Abolishing PUHCA would largely remove government oversight from companies such as American Electric Power, Duke Energy, CMS Energy, Southern Company/ Mirant and Xcel. As some of the leading energy providers in today’s deregulated markets, these corporations claim they can be trusted in the absence of supervision. But it was exactly that – the lack of government supervision – that allowed Enron to build its far-flung empire, manipulate markets and use accounting gimmickry to conceal debt and inflate income. Had there been a regulated system to ensure corporate responsibility and transparent accounting practices, it is likely that California’s recent energy crisis and the accounting fraud that followed would have been impossible.
In the report, Public Citizen examines the record of five companies seeking PUHCA repeal: American Electric Power, Duke Energy, CMS Energy, Southern Company/ Mirant and Xcel – all of which are under investigation for fraudulent trading and/or accounting practices and accused by state and federal investigators of gouging billions of dollars from California consumers during the artificially created energy “crisis” of 2000 and 2001.
“The repeal of PUHCA would have devastating consequences for consumers and investors by leading to more Enron-style meltdowns, further industry consolidation and the creation of complex corporate structures that reduced transparency and accountability,” said Tyson Slocum, research director for Public Citizen’s Critical Mass Energy and Environment Program. “We need to demand that these energy companies be good corporate citizens, but it’s clear they will not do it without strict standards of accountability. Government oversight is an indispensable measure needed to maintain an affordable and reliable energy market. Congress should be strengthening PUHCA, not ditching it.”
Public Citizen’s report shows:
- On Jan. 18, 2002, the U.S. Court of Appeals for the District of Columbia ruled that the SEC failed to prove that the June 15, 2000, merger of American Electric Power with Central & South West met the requirements of PUHCA and sent the case back to the SEC for further review. Specifically, the court told the SEC to revisit its conclusion that the merger met PUHCA requirements that utilities be “physically interconnected” and confined to a “single area or region.”
- In June 2002, the SEC ordered Duke Energy to release information on its trading practices, and in July the energy trader admitted that it had misled investors and federal officials about its trading operations. In July, the Commodity Futures Trading Commission (CFTC) issued a subpoena to Duke, and the company has been under investigation by the Federal Energy Regulatory Commission (FERC) since May. In addition, Duke is under investigation by the Justice Department’s Houston office as part of a grand jury investigation into allegedly fraudulent trading practices. The federal grand jury subpoenaed Duke on July 12.
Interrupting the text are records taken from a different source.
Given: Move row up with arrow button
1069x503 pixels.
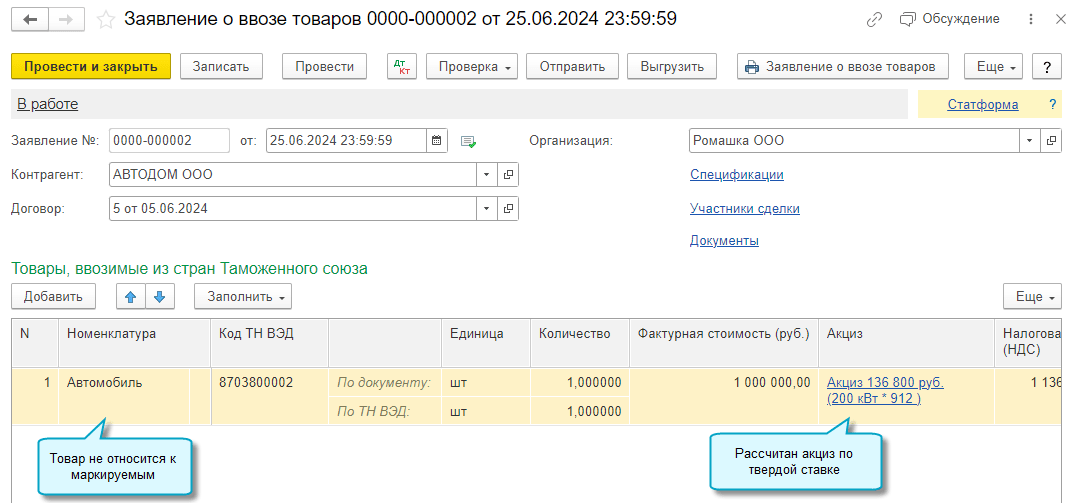Looking at the screenshot, I should [x=131, y=296].
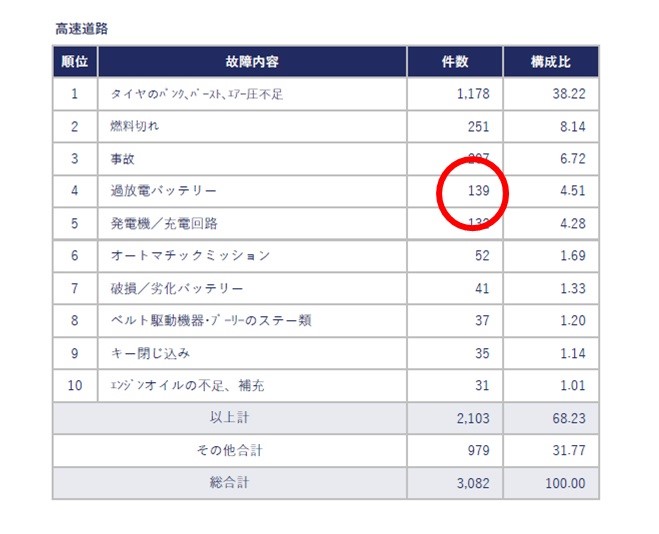659x534 pixels.
Task: Click the キー閉じ込み cell
Action: tap(150, 353)
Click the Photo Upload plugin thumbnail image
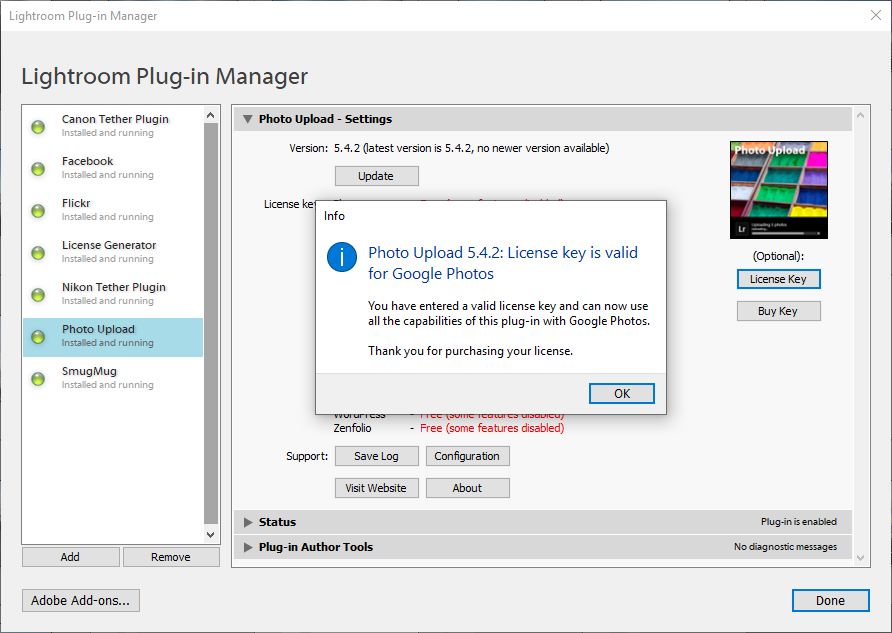Screen dimensions: 892x633 coord(778,189)
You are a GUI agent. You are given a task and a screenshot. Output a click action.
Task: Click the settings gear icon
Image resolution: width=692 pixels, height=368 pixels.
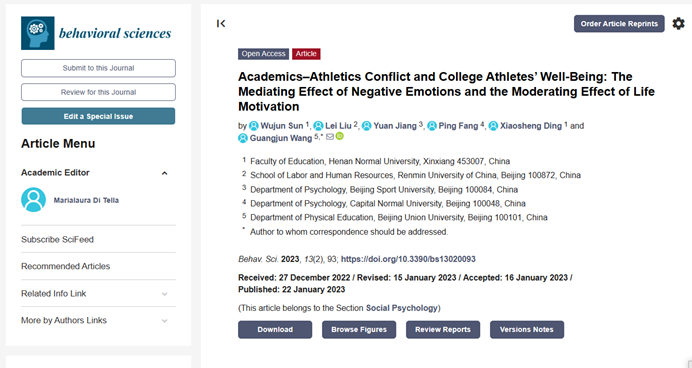click(678, 23)
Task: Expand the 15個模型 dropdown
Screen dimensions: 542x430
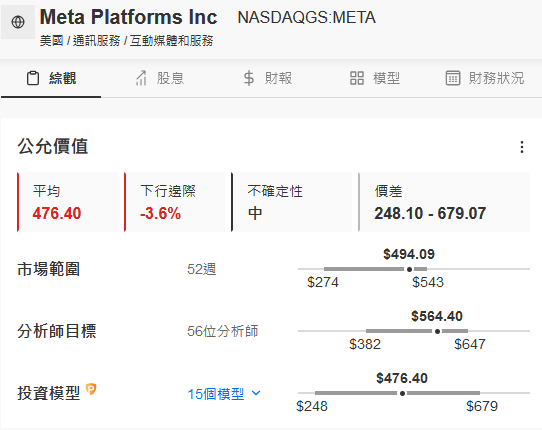Action: tap(224, 394)
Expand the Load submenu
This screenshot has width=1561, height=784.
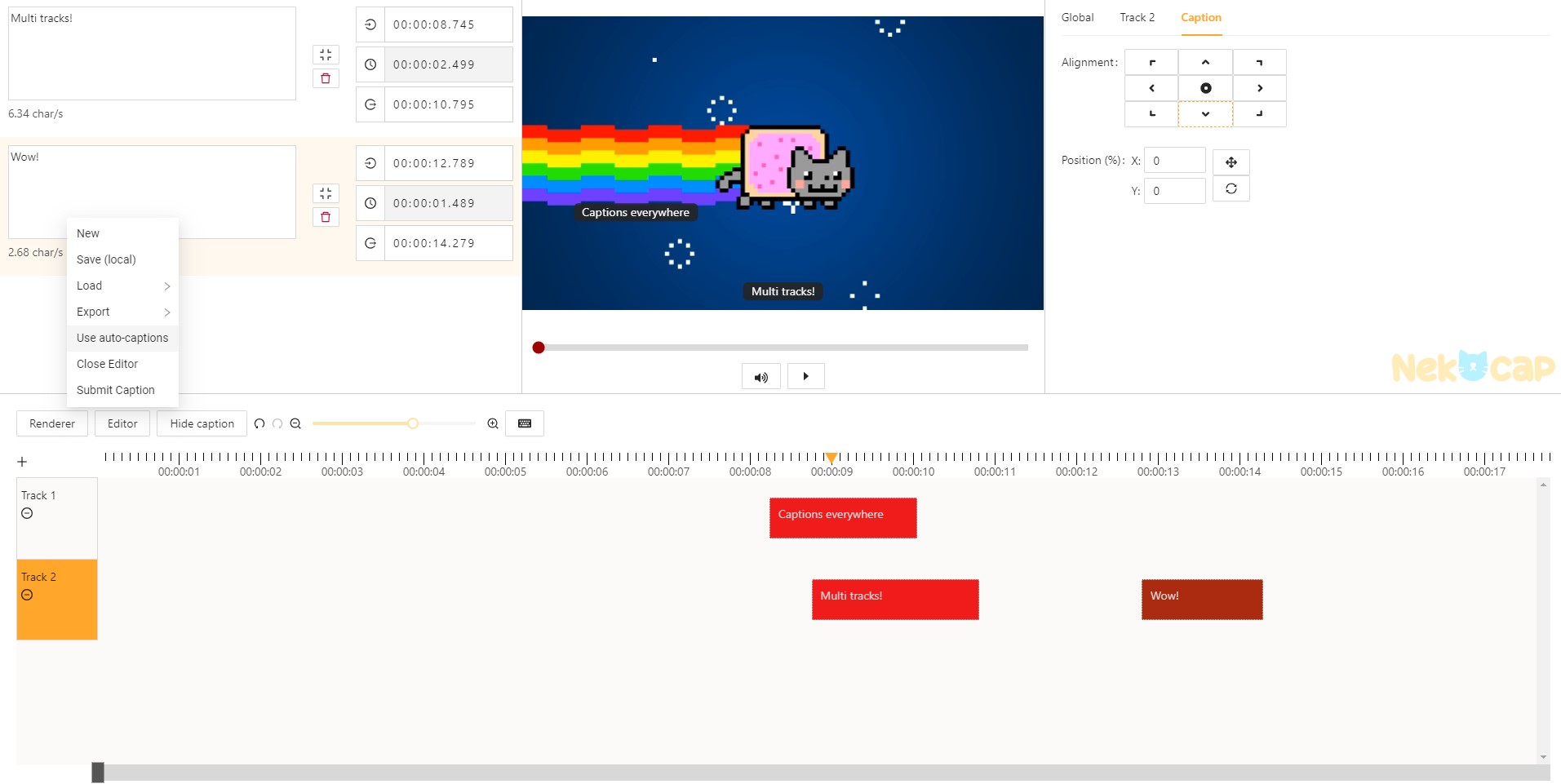(122, 286)
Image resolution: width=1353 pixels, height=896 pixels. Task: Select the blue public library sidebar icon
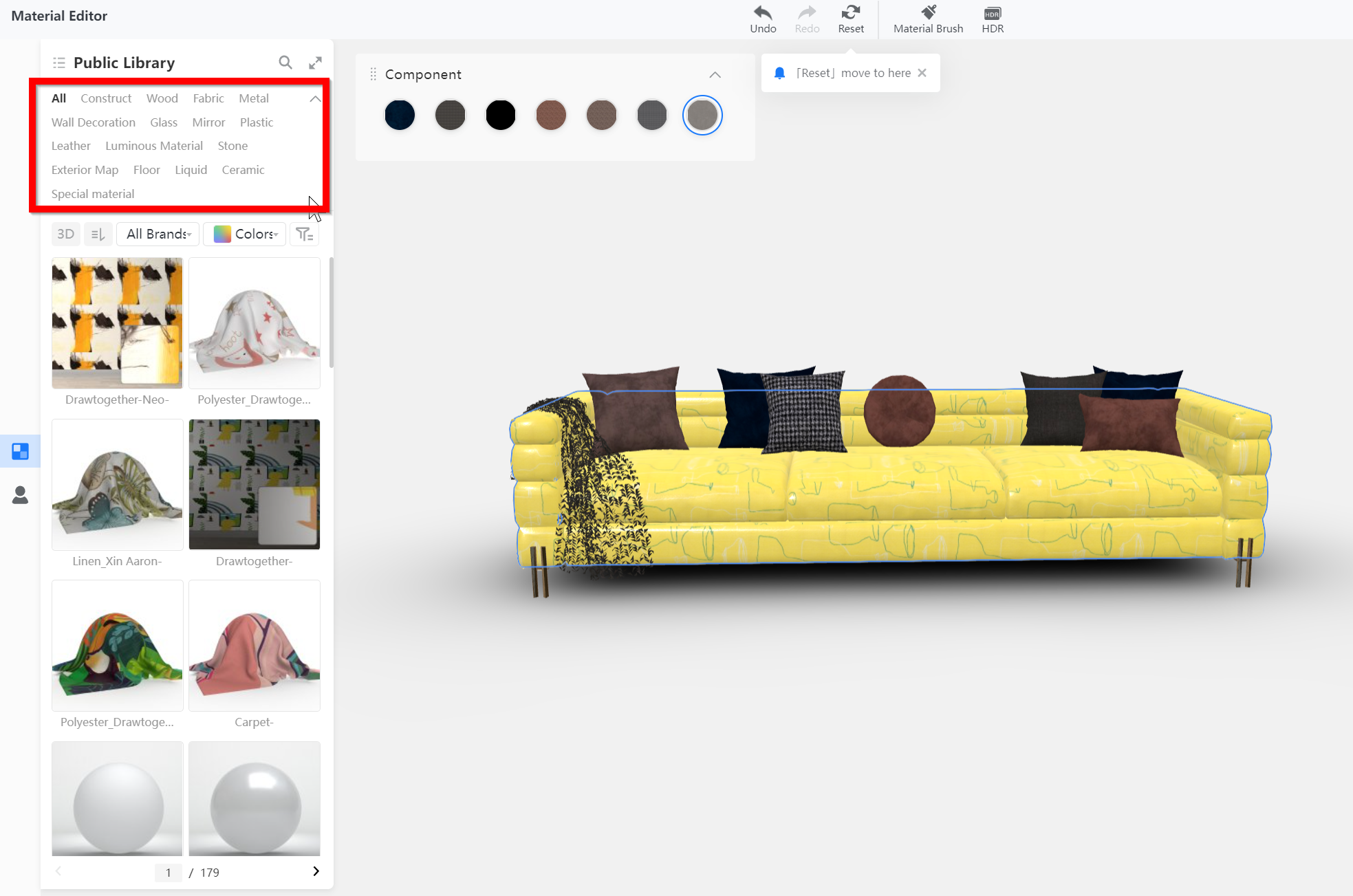point(20,452)
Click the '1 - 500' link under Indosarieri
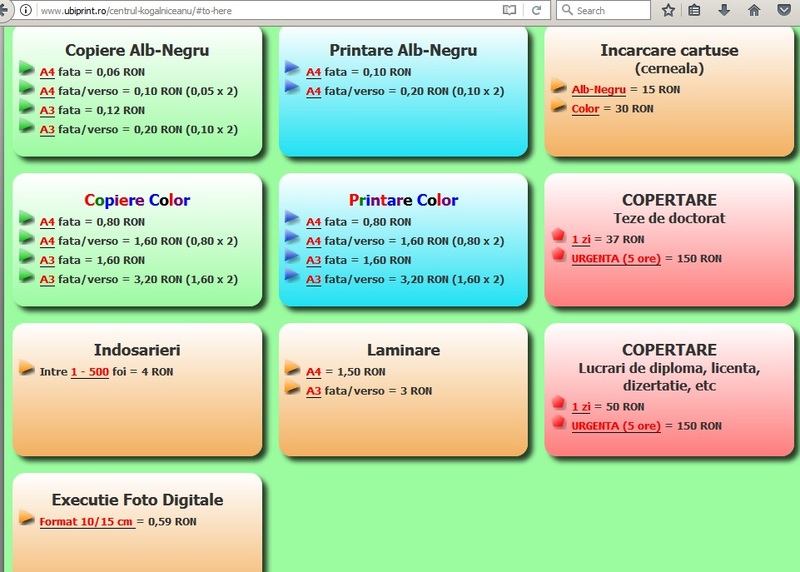Viewport: 800px width, 572px height. click(x=90, y=371)
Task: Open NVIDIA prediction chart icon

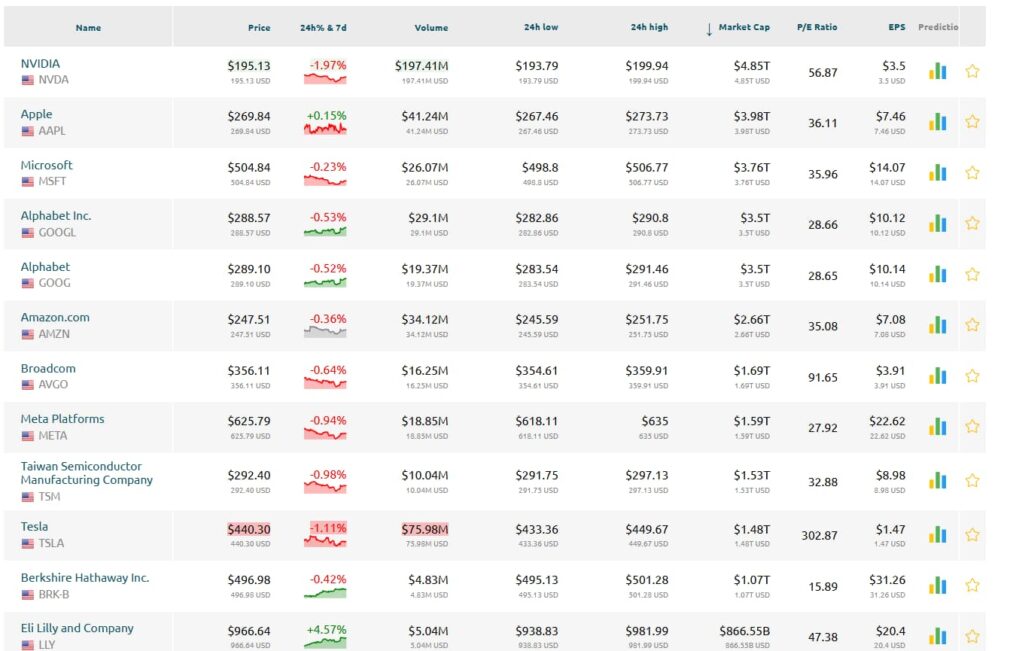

- The SEC, CFTC, FERC and the Justice Department have all been formally investigating CMS Energy since May 2002, making CMS Energy the most investigated energy trader next to Enron. Shortly after the investigative offensive, long-time CMS Energy Chairman and CEO William McCormick resigned. That was followed by the firing of the company’s auditor, Arthur Andersen. At the time of the accounting firm’s dismissal, Arthur Andersen noted that its approval of the company’s books could no longer be relied upon, which should not come as a surprise since 71 percent of the $5.6 million CMS Energy paid Arthur Anderson was for non-audit consulting services.